Kurz und knapp auf den Punkt gebracht: Was hilft Unternehmen im Umgang mit Tax Compliance?
"Die Unternehmen müssen sich der immer weiterwachsenden Komplexität von Tax Compliance bewusst sein. Das bedeutet, dass man entweder in die eigene Struktur investiert und dementsprechend Mitarbeitende zu Experten weiterbildet oder sich die Unterstützung eines externen Dienstleisters holt."
Welche Änderungen kommen als Nächstes auf uns in Europa zu?

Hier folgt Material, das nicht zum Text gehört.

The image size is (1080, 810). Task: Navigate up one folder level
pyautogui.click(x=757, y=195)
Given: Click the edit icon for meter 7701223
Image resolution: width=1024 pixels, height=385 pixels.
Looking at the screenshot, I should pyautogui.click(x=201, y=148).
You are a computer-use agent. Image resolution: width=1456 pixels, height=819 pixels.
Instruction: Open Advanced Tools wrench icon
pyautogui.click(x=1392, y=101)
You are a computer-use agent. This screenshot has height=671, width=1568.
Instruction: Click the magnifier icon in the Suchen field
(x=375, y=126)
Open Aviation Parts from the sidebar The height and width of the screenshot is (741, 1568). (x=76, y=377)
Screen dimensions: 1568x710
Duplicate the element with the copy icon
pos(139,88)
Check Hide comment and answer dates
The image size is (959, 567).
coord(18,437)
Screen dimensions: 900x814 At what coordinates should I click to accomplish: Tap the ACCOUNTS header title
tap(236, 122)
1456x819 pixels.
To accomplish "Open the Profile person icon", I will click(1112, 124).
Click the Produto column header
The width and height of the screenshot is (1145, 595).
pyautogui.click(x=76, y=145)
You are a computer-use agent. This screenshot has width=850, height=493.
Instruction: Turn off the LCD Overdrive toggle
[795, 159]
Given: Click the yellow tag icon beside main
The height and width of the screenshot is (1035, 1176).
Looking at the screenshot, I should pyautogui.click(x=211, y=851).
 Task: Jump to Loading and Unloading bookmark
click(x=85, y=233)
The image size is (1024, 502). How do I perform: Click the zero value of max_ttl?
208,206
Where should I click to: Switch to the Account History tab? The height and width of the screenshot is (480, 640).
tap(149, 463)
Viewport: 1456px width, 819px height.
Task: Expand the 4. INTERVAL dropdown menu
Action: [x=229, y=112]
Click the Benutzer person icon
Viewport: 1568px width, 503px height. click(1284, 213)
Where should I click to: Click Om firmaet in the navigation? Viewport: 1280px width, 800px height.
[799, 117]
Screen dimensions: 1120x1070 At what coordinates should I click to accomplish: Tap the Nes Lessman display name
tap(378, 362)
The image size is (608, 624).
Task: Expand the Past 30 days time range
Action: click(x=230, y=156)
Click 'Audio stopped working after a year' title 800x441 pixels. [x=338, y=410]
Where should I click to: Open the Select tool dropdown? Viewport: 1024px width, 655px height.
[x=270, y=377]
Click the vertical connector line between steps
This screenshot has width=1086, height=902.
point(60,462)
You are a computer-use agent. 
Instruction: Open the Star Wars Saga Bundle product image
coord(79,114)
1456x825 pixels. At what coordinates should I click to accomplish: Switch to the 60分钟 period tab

"In Polen und Frankreich stehen die nächsten Änderungen bevor. Über Polen haben wir bereits gesprochen. In Frankreich wird es von der Regierung zertifizierte Plattformen geben, die mehrere Aufgaben übernehmen: die Rechnungen zwischen den Steuerzahlern zu verschicken und zugleich die Rechnungen an Chorus Pro, die Plattform von Frankreich, als Reporting zu übermitteln. Es wird auch Plattformen ohne Zertifizierung geben, aber diese werden in der Verantwortung begrenzt sein. Sie können Daten nur an Chorus Pro, nicht aber an den Endkunden übermitteln. Da der Markt an Anbietern in Frankreich sehr groß ist, ist das eine umfassende Änderung. Viele deutsche Firmen haben Niederlassungen in Frankreich und auch diese werden betroffen sein. Die Neuerung wird für B2B, B2C sowie grenzüberschreitende Rechnungen gelten, die zukünftig gemeldet werden müssen.
Aber auch Deutschland und Belgien haben bereits angekündigt, dass sie neue Verpflichtungen für B2B einführen wollen. Es gibt noch kein Datum, aber die Steuerbehörden prüfen das bereits und erarbeiten Vorschläge, was für die Länder das Beste wäre."
Hast du noch einen Tipp für Unternehmen?
"Die Unternehmen sollten nicht vergessen, dass es für diese Themen Experten gibt, die sie gerne unterstützen. Sie müssen nicht allein mit all diesen Herausforderungen zurechtkommen, denn genau dafür gibt es Unternehmen wie uns, die viel Zeit und Arbeit investieren, um jedes Unternehmen mit egal welchen Herausforderungen hier ideal unterstützen zu können."